“If I had one word for what moved out the doors of the Holiday Inn last weekend it would be mahogany,” said Jay Melrose, partner in The Antique Show, formerly Melrose & Duddy. “We’ll be watching this closely to see if it’s a local phenomenon or the beginnings of a trend.”
Carroll and David Swope of Canton, Ohio were dealers who had the good fortune of selling furniture at the Charlottesville show. There was one less piece, a walnut Pembroke table, to load in the truck Sunday night.

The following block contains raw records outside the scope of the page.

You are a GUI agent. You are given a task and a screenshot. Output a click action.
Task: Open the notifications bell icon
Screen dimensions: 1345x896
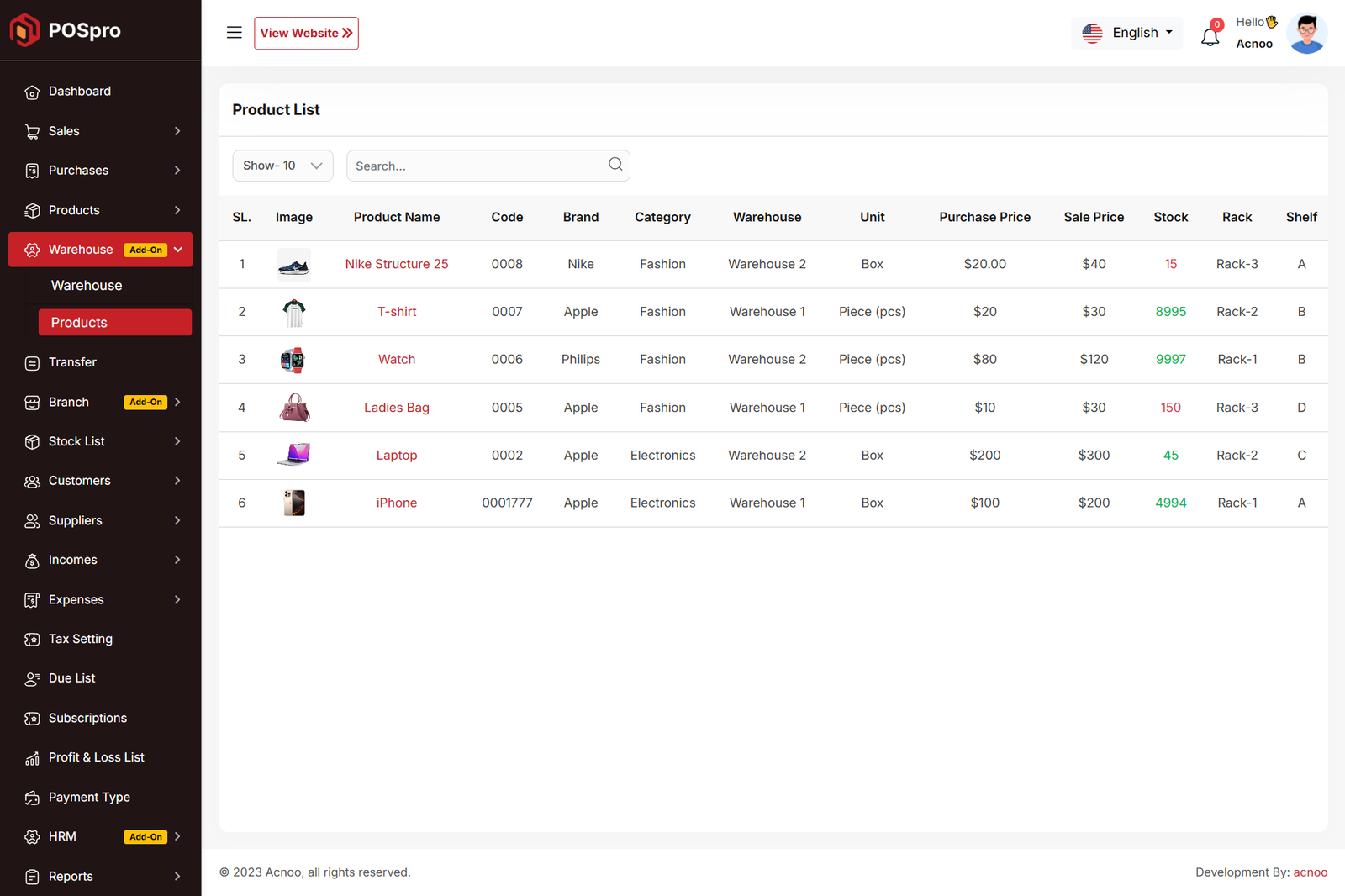click(1210, 36)
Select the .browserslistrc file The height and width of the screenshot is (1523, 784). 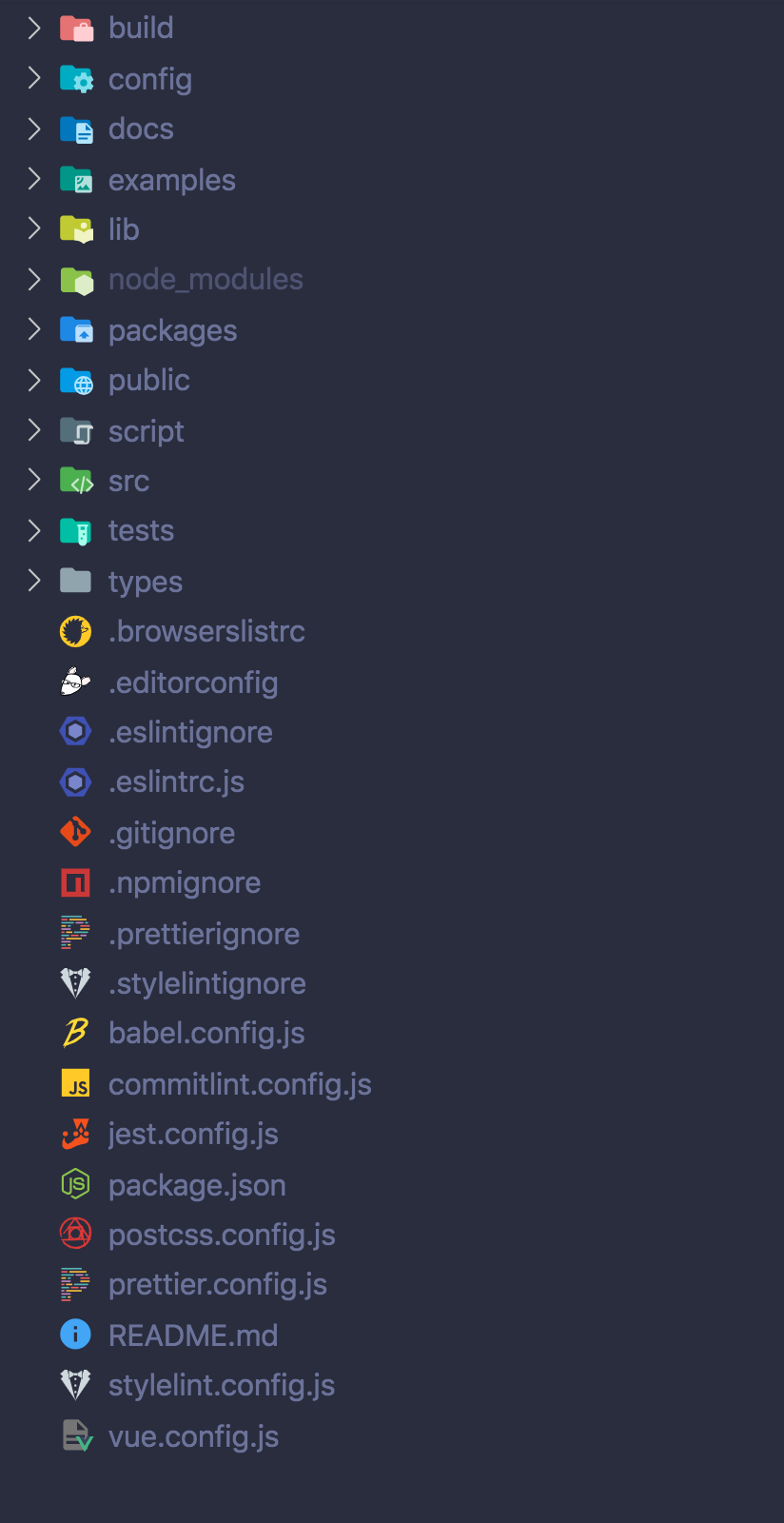[206, 631]
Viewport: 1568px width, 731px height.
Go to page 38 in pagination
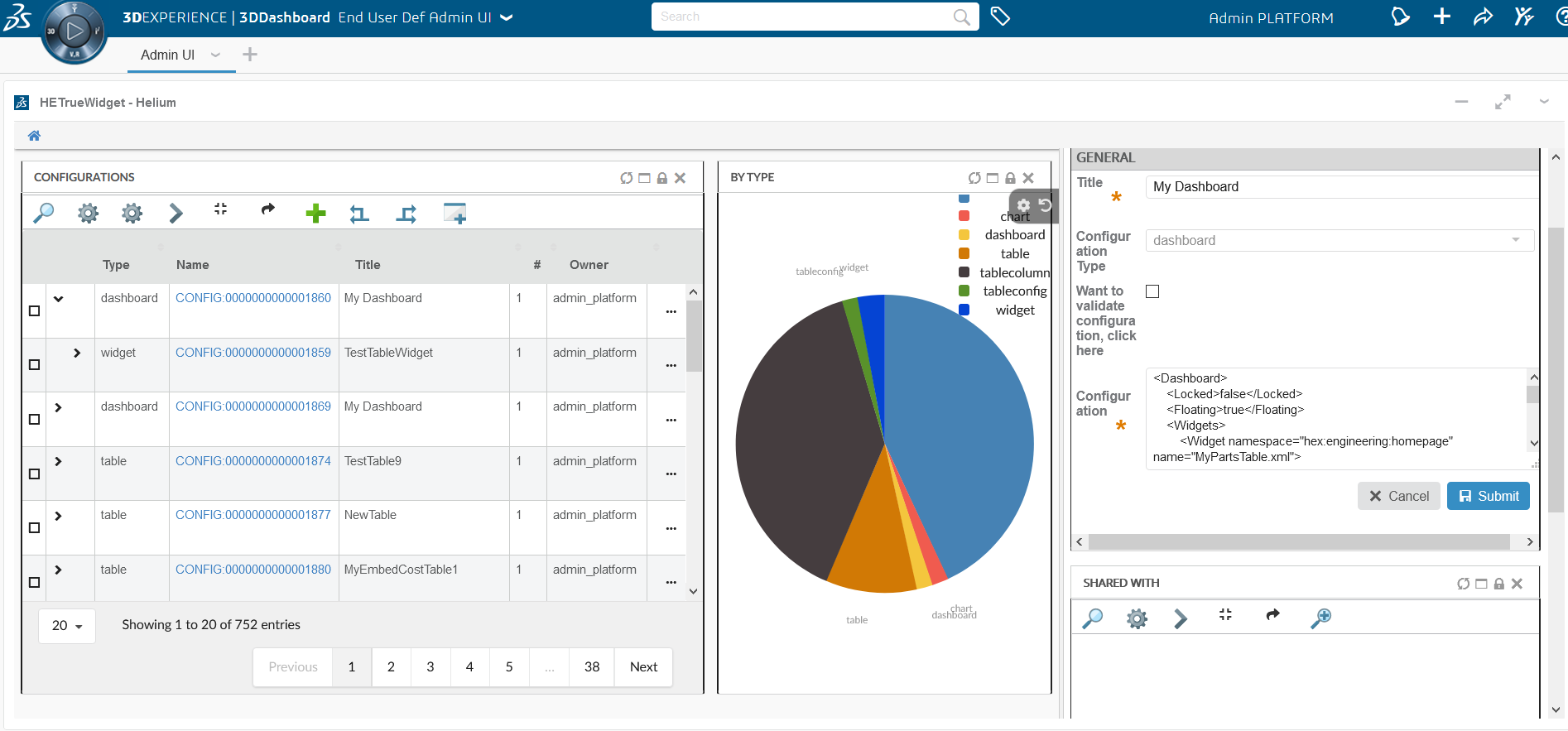click(x=591, y=666)
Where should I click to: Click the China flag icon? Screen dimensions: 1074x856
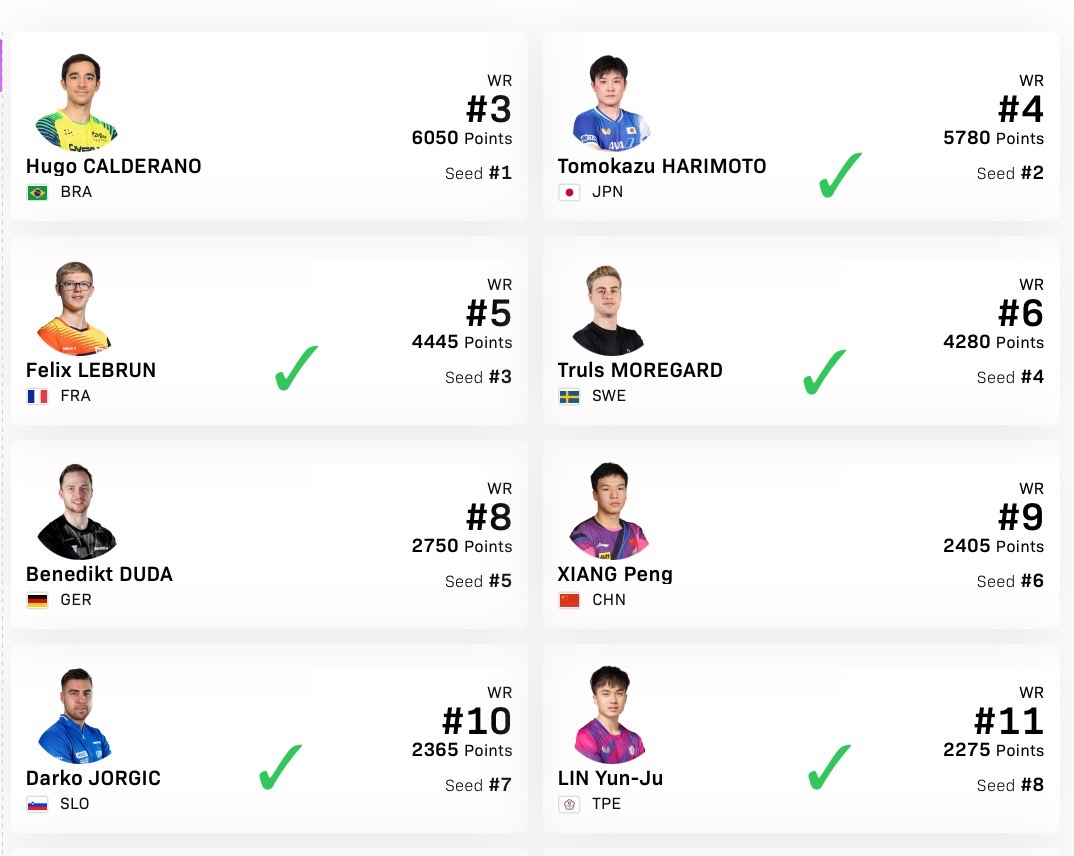(570, 600)
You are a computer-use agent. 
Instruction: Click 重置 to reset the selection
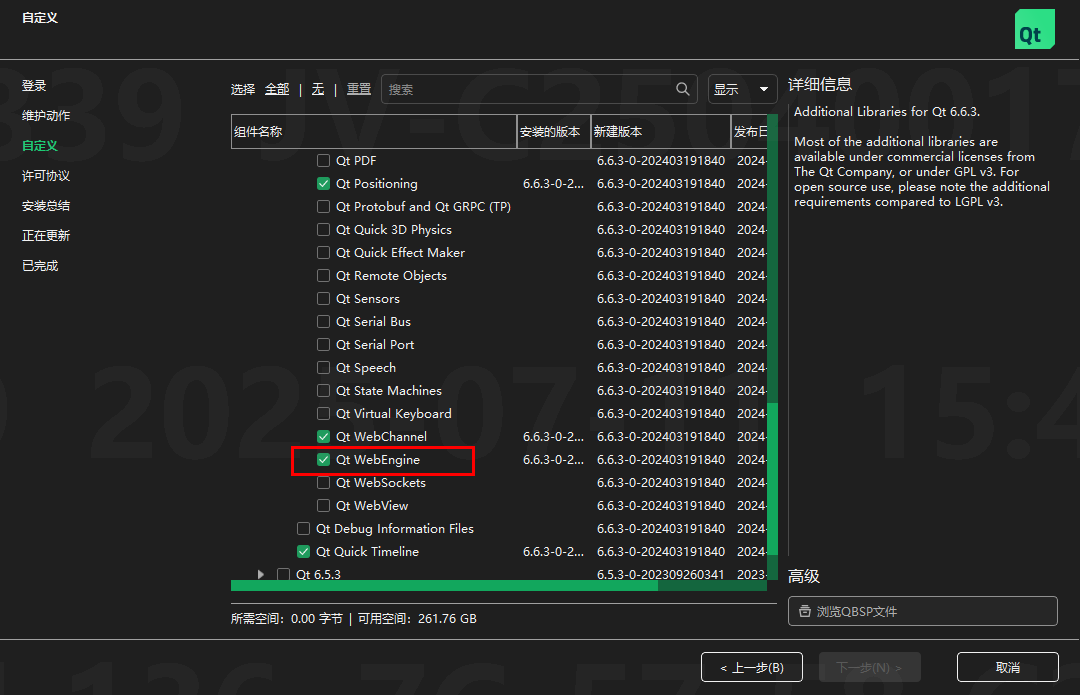point(358,89)
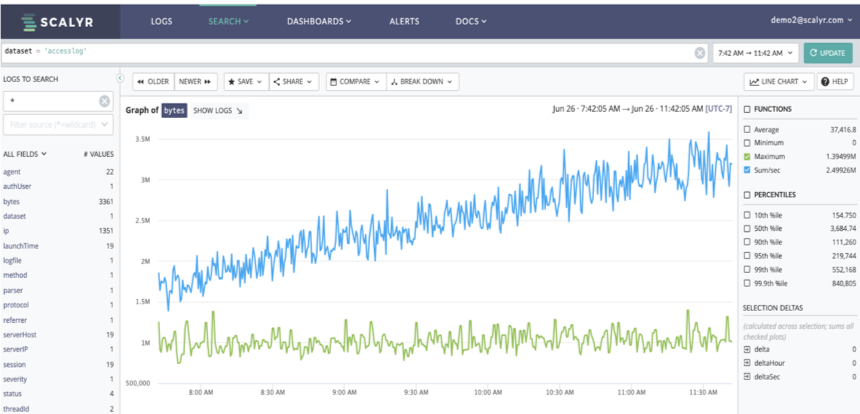Viewport: 860px width, 414px height.
Task: Click Show Logs link
Action: (218, 111)
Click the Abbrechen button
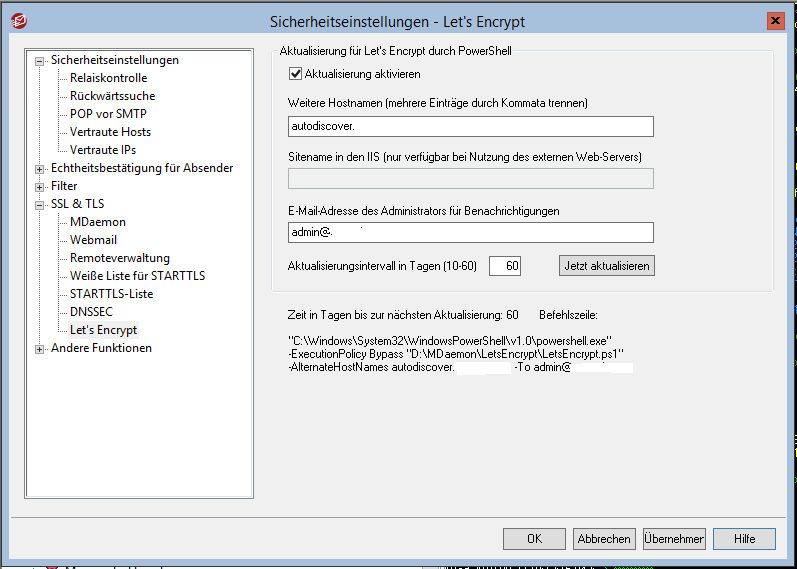The height and width of the screenshot is (569, 797). (x=604, y=539)
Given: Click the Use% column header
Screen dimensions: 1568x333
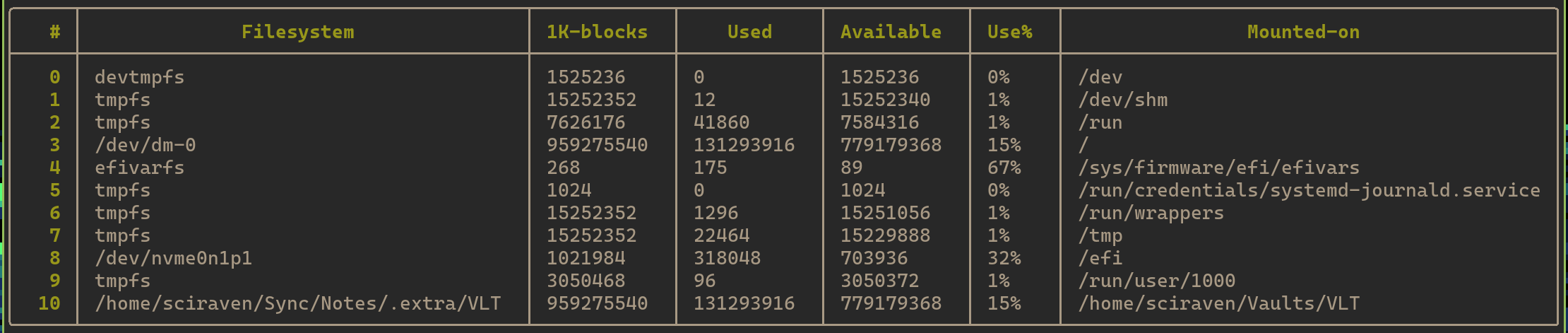Looking at the screenshot, I should tap(1009, 32).

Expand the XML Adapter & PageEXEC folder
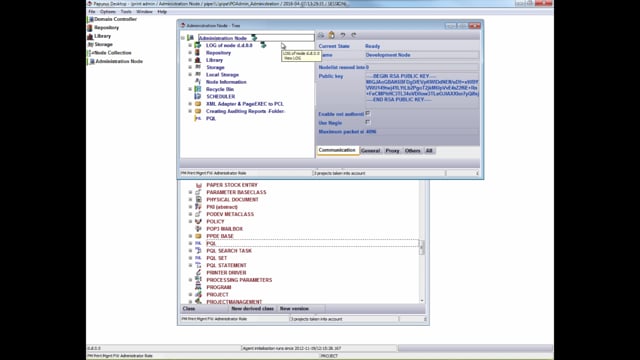pyautogui.click(x=190, y=104)
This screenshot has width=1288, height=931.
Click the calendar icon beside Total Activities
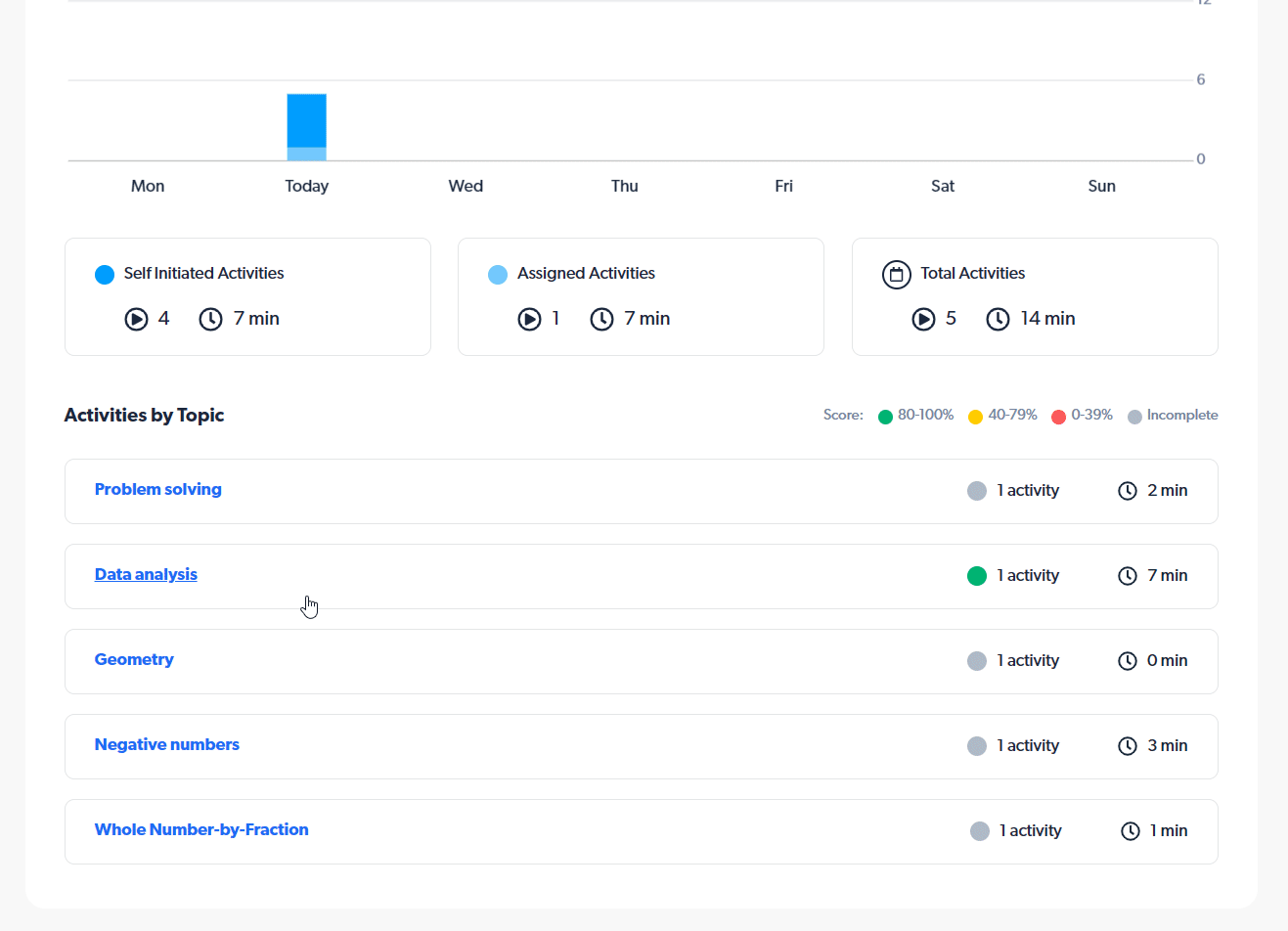[896, 275]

Bettianne Sweeney of Williamsburg, Virginia says she is pleased with three significant sales of furniture at Antiques in Charlottesville. Sweeney went home without a red step-back cupboard, a circa 1790s Queen Anne Chair with a Spanish foot and a blanket chest with original finish.
“I keep hearing that furniture isn’t selling, but I was pleased,” Sweeney says. “I’d say furniture sales are picking up.”
Cilley, who sells furniture almost exclusively, says it bothers him to hear people in the industry refer to it as “brown furniture.” “It’s all individual; it’s hand-made,” Cilley says. “It doesn’t help to lump it all together in a big, brown and bland category.”
Cilley blames the recession for most of the decline in furniture sales, however and agrees sales are picking up.
“People are suffering from frugal-fatigue,” Cilley says. “They want to get out and buy something. We saw that in Charlottesville. They’re sticking their toe back in the market waters.”